Task statement -> Copy out exactly the lines from the one containing "Image resolution: width=1363" to the last line of the records below, both included, and leave out any pictures.

═════ Task material

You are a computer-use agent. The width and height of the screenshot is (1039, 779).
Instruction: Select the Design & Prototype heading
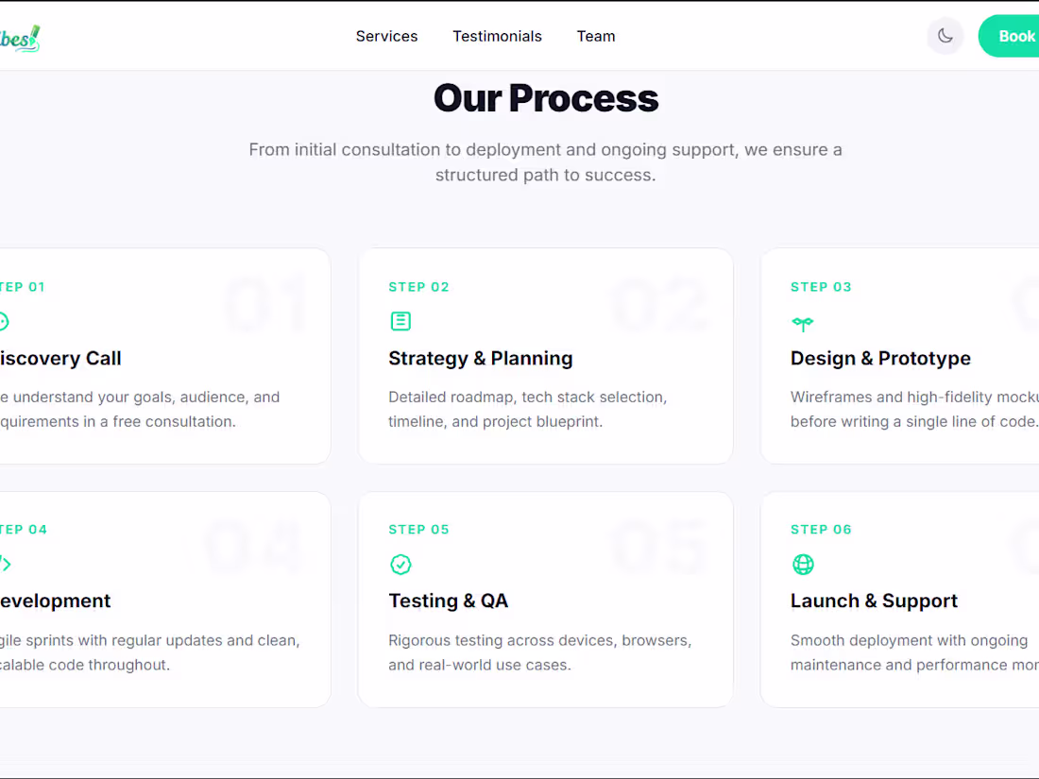pyautogui.click(x=880, y=359)
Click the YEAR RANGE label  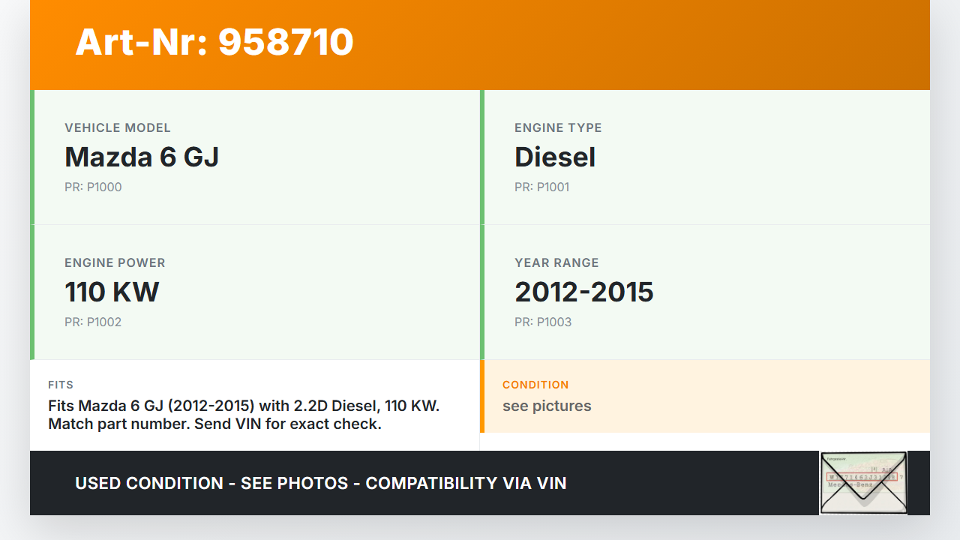[x=557, y=263]
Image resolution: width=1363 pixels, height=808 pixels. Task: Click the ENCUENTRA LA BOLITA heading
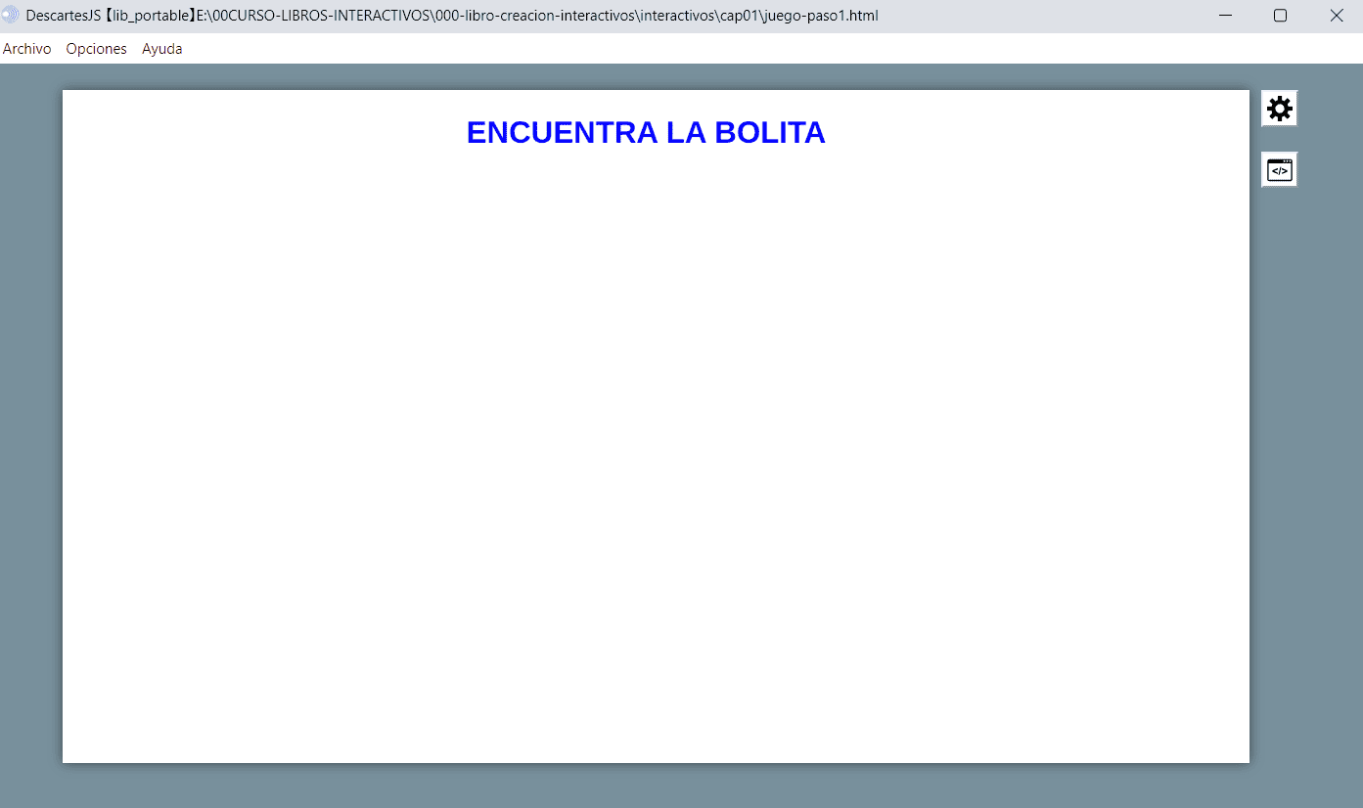pos(646,132)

══════════

Problem solution ->
Image resolution: width=1363 pixels, height=808 pixels. Task: Click the ENCUENTRA LA BOLITA heading
pos(646,132)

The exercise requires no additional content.